Text segment.
━━━━━━━━━━━━━━━━━━━━

The Netbook Is Down And Out As Acer And Google Back Away


Ah, the netbook: the pet rock of the PC industry. As recent moves by Acer and Google (NSDQ: GOOG) show, it’s high time to bury the netbook as a fad born out of desperation rather than a true evolution of mobile computing.

Just a few years ago as PC companies confronted the abyss of the world’s worst recession since the 1920s, they realized they needed lower-priced products to avoid having sales plummet along with the stock market. They also noticed the same trend that many of us have toward mobility, with factors like weight and battery life becoming as important if not more to consumers as processing power and large screens. Thus was born the netbook: a slimmed down notebook PC running Windows XP or Windows 7 Starter with a cramped keyboard and a smaller screen, generally between 7 inches and 10 inches available for around $299 or $399.

For a while, it seemed netbooks could be a bridge to a mobile future, especially when combined with supports from wireless carriers like Verizon and AT&T (NYSE: T). But then came the iPad, which made it clear that demand for screens larger than a smartphone was going to be fulfilled by devices born of the new era of mobile. This is what Steve Jobs is talking about when he talks of a “post-PC era,” that the legacy technologies of the PC era simply can’t be crammed into smaller packages.

Ever since, netbook sales have been stagnating, even falling. And two developments this week allow us to start putting nails in the coffin. Acer, which recently dumped its CEO amid exposure to falling netbook sales, released pricing information for its new Android tablet and told investors in Taiwan that “we may not be able to get back to the golden days, as notebook plus netbook may be only able to maintain single-digit growth compared to 20 to 30 percent in the past,” according to Bloomberg. This week code surfaced that Google is also readying tablet-friendly features for Chrome OS, once pitched as an ideal Netbook companion but now increasingly labeled as a “notebook” operating system on Google’s Chrome OS product page.

There’s just not room in the computing world for a device that is a compromise in every single way except price. Smaller screens and less-than-optimal keyboards make netbooks harder to use for work and play. Windows simply wasn’t meant to run on devices that last for eight hours without huge and heavy extended batteries. The margins on netbooks are terrible.

━━━━━━━━━━━━━━━━━━━━

Data lines.
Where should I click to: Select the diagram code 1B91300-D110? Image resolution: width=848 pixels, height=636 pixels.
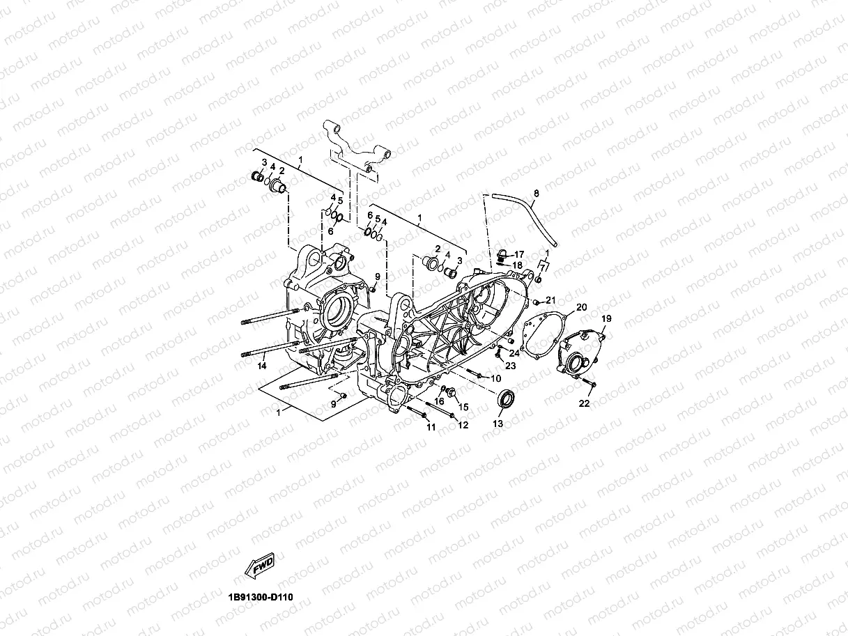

━━━━━━━━━━━━━━━━━━━━

Reproduce a stretch of the netbook article word for word, beginning at the words that contain "For a while, it" and stopping after "into smaller packages.". The listing isn't needed for this.

For a while, it seemed netbooks could be a bridge to a mobile future, especially when combined with supports from wireless carriers like Verizon and AT&T (NYSE: T). But then came the iPad, which made it clear that demand for screens larger than a smartphone was going to be fulfilled by devices born of the new era of mobile. This is what Steve Jobs is talking about when he talks of a “post-PC era,” that the legacy technologies of the PC era simply can’t be crammed into smaller packages.